Saved data entries:
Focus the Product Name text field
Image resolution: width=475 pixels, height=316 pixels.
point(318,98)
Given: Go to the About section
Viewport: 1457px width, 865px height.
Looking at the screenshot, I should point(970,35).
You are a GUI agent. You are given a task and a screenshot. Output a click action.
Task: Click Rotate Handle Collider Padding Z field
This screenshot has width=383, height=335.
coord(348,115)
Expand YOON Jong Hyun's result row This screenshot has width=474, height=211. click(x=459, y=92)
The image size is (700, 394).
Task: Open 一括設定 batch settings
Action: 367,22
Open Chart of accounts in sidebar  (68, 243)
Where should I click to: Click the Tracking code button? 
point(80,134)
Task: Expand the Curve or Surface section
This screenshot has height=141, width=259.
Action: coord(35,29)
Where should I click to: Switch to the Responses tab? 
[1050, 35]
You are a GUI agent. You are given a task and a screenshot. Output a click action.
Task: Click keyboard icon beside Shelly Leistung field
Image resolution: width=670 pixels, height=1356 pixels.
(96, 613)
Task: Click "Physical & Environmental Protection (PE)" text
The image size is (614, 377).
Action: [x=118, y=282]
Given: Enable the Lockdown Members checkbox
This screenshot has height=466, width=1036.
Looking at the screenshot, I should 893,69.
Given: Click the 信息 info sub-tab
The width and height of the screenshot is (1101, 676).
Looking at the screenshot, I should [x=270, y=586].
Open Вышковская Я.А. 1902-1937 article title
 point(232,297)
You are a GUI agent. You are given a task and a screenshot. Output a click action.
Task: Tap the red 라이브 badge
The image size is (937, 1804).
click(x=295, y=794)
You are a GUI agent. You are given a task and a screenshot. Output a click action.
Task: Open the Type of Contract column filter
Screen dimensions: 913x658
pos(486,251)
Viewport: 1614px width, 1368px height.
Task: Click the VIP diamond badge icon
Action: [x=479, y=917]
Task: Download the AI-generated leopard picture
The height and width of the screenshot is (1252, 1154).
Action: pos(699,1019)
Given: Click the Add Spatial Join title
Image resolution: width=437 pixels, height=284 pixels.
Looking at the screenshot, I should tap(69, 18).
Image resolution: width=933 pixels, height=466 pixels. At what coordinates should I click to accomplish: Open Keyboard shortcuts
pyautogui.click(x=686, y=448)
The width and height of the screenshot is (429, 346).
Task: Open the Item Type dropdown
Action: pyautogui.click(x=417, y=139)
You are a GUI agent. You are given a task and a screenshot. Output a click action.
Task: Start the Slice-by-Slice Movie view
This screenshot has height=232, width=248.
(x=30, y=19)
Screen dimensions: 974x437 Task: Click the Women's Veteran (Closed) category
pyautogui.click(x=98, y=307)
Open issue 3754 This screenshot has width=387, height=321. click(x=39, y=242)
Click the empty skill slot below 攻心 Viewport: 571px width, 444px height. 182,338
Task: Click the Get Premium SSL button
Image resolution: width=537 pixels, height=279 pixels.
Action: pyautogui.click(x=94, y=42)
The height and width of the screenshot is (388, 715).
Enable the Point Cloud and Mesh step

- Work order
Match on "section" and copy out every line of the entries that contains it.

- Task response
Given: Go to the About section
Task: Expand the Curve or Surface section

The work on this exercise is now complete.